Rep. Bonner said that the review however, “did point out that Mr. Ken Feinberg’s claims facility suffered some communications failures and made mistakes in applying criteria to all claimants. The auditors determined that some 7,300 claims were “negatively affected” by GCCF decisions. It says the GCCF is now working to resolve those claims which are estimated to be worth $64 million. While the volume of the oil spill damage claims reviewed by the GCCF was historic in both number and geographical extent, that does not excuse any shortcomings of Mr. Feinberg’s claims system to adequately address all legitimate claims.”
Rep. Bonner said, “Last Friday marked two years since that tragic day that quickly disrupted the economy and ecosystem of a whole region of America. In hindsight, we know that the 2010 blowout of the Deepwater Horizon well was the greatest environmental disaster in U.S. history. After two years of clean-up, the five states directly affected by the economic and ecological war that the spill unleashed upon us are still fighting for recovery funds.”
“The national television news crews that once kept a vigil along our shores are long gone. So are the coast-to-coast front-page headlines with sensational photos of oil-soaked wildlife and fouled Gulf beaches.” “Recovery is the watchword today. There is much more to our regional recovery than simply cleaning the beaches and recapturing oil adrift in the Gulf. The visible scars of that terrible ordeal are largely erased, but still hidden underneath lies the uncertainty of the long-term environmental impact of the unprecedented spill,” Rep. Bonner said.
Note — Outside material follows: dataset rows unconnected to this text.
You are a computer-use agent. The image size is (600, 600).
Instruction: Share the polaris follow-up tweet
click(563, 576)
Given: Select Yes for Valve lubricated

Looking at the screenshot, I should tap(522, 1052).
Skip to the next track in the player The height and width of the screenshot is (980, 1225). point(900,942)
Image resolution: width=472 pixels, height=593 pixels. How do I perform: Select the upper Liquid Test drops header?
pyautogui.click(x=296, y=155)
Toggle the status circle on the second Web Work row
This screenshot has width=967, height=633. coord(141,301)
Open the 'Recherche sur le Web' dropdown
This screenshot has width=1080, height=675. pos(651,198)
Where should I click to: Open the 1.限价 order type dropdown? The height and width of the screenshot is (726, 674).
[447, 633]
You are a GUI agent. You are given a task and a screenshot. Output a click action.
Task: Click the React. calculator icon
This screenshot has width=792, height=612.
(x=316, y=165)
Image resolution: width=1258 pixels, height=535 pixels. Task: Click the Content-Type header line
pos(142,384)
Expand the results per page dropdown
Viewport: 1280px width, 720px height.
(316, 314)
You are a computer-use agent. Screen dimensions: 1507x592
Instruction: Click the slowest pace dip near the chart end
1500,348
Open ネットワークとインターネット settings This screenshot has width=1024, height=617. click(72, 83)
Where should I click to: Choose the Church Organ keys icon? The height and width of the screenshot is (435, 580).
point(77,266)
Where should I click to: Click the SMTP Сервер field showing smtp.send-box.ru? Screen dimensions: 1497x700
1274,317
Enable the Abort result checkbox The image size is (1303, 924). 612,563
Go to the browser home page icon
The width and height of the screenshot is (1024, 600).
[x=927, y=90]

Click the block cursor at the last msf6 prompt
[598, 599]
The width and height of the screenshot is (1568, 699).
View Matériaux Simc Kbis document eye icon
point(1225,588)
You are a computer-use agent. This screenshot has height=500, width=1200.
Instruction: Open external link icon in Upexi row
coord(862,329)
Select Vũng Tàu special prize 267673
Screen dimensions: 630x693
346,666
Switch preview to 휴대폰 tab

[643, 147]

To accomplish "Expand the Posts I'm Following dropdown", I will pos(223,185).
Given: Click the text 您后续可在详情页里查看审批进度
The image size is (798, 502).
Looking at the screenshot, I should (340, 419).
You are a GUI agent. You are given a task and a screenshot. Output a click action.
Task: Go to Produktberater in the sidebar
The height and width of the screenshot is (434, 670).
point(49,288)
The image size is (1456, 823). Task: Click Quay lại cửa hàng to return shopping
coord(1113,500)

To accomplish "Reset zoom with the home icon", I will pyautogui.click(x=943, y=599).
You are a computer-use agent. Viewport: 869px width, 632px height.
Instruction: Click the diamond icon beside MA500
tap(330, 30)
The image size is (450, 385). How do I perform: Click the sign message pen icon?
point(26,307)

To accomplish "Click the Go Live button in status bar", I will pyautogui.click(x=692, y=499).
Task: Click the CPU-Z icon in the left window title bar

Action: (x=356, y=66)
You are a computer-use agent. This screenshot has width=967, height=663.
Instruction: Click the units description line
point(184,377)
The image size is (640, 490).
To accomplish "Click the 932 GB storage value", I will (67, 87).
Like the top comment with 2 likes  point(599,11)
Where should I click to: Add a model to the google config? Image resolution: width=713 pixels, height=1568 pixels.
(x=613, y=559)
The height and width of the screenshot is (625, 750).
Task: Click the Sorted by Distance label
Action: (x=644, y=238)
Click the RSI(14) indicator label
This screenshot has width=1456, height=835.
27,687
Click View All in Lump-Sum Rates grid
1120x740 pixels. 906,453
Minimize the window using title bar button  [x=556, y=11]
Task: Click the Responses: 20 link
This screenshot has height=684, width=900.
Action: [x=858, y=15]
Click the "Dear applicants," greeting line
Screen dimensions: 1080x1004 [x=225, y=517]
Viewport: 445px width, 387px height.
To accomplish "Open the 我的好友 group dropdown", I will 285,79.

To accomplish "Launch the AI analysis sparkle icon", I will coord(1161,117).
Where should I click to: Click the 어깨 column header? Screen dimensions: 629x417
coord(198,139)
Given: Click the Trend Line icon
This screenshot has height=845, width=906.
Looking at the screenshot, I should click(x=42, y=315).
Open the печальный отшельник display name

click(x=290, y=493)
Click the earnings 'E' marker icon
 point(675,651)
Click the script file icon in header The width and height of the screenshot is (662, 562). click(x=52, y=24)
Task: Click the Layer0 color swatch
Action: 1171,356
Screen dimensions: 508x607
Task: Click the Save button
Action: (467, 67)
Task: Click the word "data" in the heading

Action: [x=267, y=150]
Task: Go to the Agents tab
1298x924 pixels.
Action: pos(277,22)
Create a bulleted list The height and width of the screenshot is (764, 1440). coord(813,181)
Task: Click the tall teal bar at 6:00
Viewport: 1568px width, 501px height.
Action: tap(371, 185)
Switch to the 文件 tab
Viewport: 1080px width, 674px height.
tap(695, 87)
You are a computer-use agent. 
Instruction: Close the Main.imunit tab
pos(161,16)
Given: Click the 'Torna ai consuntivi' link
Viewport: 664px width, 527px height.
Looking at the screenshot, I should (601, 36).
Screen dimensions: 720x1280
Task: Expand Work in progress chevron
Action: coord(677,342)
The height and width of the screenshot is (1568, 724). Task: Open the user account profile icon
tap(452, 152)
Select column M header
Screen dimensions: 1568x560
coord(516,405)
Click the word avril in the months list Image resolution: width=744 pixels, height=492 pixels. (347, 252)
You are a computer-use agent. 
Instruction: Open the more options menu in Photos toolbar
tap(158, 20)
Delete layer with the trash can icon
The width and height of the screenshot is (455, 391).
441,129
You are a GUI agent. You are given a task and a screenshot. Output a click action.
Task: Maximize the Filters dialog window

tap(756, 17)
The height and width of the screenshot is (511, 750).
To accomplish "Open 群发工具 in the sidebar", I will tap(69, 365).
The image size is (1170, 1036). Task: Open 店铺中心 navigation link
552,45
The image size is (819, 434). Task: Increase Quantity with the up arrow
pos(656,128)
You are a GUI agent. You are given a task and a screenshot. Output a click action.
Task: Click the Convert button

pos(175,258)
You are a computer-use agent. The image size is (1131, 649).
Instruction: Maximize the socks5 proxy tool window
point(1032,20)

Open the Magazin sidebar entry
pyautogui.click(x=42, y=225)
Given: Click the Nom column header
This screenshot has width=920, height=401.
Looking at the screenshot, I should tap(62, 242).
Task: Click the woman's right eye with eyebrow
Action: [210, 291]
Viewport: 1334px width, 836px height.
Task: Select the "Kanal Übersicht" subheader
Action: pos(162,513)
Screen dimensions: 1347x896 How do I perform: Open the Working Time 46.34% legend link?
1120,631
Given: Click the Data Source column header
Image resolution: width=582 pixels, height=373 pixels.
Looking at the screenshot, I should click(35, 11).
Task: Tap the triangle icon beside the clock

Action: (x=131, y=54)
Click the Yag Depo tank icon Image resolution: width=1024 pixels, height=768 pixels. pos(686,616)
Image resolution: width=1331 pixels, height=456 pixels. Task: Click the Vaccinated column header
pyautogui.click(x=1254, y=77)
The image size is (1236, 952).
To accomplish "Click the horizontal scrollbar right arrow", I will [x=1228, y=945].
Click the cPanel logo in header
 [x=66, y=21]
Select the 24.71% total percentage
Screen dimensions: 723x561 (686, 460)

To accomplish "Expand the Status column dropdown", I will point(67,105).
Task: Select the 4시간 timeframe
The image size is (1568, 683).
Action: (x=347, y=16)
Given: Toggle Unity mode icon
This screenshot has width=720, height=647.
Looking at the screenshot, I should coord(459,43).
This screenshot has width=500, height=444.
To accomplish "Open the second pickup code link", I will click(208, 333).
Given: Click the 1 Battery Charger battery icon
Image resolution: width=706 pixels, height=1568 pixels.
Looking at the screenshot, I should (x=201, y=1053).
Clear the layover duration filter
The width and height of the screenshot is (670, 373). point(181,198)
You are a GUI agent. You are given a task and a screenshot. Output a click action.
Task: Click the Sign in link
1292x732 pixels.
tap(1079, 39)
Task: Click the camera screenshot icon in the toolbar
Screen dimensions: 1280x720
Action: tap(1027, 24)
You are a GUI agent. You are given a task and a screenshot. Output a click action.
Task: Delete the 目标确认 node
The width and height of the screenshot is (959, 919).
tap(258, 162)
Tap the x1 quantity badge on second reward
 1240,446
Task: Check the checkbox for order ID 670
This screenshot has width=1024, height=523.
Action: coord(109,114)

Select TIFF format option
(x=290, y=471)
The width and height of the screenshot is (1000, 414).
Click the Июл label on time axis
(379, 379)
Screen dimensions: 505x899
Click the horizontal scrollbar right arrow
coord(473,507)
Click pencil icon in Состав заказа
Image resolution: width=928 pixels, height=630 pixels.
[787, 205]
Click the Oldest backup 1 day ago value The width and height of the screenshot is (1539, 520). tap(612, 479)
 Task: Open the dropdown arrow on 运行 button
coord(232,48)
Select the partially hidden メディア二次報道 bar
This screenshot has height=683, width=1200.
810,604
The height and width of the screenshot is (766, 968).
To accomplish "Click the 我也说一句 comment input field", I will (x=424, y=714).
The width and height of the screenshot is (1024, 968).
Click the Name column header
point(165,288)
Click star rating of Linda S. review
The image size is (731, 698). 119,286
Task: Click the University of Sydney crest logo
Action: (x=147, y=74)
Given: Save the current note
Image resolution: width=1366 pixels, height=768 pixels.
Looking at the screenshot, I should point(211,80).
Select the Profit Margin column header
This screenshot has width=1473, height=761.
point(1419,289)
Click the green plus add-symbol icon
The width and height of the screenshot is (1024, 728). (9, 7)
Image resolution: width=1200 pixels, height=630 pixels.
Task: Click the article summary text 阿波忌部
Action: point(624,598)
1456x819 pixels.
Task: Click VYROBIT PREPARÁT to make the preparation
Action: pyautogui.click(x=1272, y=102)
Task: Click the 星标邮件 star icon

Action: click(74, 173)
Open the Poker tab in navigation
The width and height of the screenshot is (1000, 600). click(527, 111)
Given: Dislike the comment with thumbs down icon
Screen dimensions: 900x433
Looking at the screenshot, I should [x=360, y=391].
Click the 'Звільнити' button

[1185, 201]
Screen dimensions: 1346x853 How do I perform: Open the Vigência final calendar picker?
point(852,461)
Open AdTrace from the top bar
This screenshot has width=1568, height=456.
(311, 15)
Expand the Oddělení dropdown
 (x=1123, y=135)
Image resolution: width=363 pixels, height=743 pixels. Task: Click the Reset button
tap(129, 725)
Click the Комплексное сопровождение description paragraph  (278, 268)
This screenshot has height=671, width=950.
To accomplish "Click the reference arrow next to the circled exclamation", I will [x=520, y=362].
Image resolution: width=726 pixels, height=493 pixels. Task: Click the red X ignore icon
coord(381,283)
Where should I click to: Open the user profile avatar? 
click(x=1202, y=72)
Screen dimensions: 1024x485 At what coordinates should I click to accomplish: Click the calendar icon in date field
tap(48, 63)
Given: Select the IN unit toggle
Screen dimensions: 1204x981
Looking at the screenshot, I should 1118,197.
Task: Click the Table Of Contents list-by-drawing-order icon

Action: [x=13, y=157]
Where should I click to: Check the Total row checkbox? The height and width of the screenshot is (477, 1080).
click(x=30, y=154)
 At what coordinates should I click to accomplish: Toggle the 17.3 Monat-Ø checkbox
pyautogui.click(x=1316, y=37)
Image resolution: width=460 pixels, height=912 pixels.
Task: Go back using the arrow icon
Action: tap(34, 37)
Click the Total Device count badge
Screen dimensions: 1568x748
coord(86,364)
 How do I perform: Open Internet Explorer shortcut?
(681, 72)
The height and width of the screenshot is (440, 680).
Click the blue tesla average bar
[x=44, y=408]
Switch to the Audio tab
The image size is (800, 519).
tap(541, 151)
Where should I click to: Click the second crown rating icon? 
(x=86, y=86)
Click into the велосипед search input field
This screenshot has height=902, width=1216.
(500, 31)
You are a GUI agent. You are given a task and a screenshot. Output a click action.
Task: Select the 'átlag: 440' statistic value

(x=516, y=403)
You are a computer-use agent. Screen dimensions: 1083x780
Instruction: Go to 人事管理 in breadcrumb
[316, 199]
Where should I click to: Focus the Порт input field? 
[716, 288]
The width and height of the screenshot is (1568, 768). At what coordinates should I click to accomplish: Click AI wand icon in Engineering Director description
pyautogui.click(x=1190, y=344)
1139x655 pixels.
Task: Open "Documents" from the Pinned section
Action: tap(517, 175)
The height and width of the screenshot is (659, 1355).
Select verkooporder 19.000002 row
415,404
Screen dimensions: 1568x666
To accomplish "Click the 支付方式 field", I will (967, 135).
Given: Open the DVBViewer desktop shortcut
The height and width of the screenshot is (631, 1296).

Rep. Bonner said, “Here in Congress, I joined with fellow Gulf Coast lawmakers to introduce legislation to provide the financial resources to implement this recovery strategy. The RESTORE Act has passed the Senate and the groundwork for the legislation passed the House last week. It would direct 80 percent of Clean Water Act fines collected from the 2010 oil spill to the five Gulf states, including Alabama, for restoration.”
Rep. Bonner concluded, “My staff and I are still carefully studying the audit results and will follow up with the Justice Department if needed in order to insure that all claims are treated fairly.”
Two years ago on April 20 the Transocean oil rig Deepwater Horizon blew up while pumping oil from BP’s Manaconda wellhead killing 11 crewmen. The disaster unleashing 5 million barrels of oil over 87 days that killed an untold number of sea creatures, disrupted fisheries, polluted the coastline of five states (including Alabama), and devastated the 2010 summer gulf coast tourism season.
The Gulf Coast Claims Facility (GCCF) was set up as a neutral third party to settle claims arising from the BP disaster in the Gulf. Ken Feinberg who had previously managed a similar fund for the victims of 9-11 was made director of the claims facility. Congressman Bonner has been critical of both the GCCF and Ken Feinberg and had requested the GCCF audit.
Congressman Jo Bonner represents Alabama’s First Congressional District.